ABOUT

Andrew Marsh, photo by Carrie Radford
Andrew Marsh makes beautiful and terrifying art exploring sacrifice and reward in the face of severe chronic pain. Combining cast iron, welded steel, and chainsaw carved wood, Marsh’s explosive ritual performances, large-scale sculptures, and environmental installations are dark effigies to the torment of healing, blending the sensuality of nature and brutality of industry with solemn reflections on tragedy and mortality.
His works echo fundamental dualities, such as the living balance between passion for life and fixations on death, or the fragility of enduring a broken body while maintaining strength of soul. Many pieces serve as memento mori, or other memorials holding significant symbols, but all contrast horror with solace. Incendiary performances, where he pours molten iron into wood molds, yield highly abstract cast iron artifacts that are points of origin for his abstract metal sculptures. These attest to chaotic primordial origins, reveal unending inflammation and injuries, yet exist within expressive compositions once combined with steel and concrete fragments.
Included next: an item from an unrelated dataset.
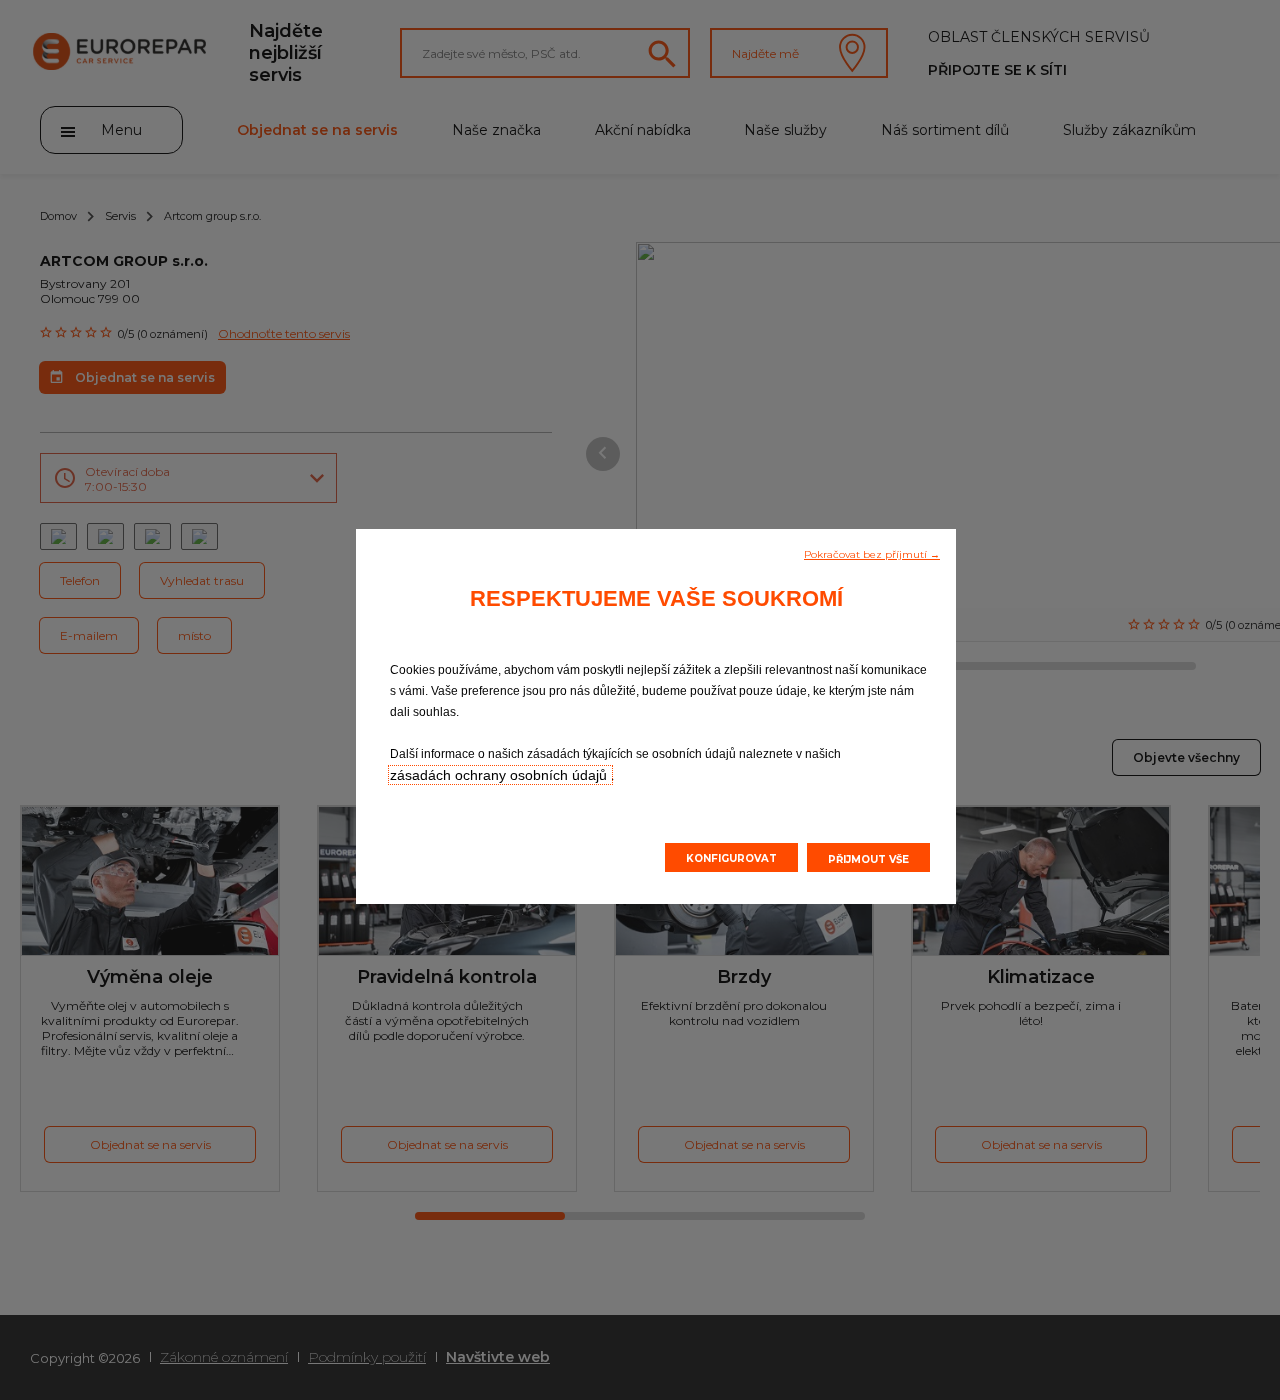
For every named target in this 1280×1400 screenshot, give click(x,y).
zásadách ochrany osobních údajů (500, 775)
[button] (872, 553)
Remaining true to DIY punk culture and activism, Marsh builds all his own work, utilizing reclaimed, recycled, and repurposed materials and machines in a studio he created within Vogt Machine Company, a deteriorating former factory in Louisville, Kentucky. His sustainable approach to materials and methods relies on post-consumer utility as a viable alternative to energy- and resource-intensive consumption of new materials. By using iconoclastic imagery, his aim is to upend power structures and institutions exploiting the natural world and human capital for profit. Marsh’s works intertwine emotional decay with natural systems in revolt as deviations on personal trauma, grief, and environmental protest.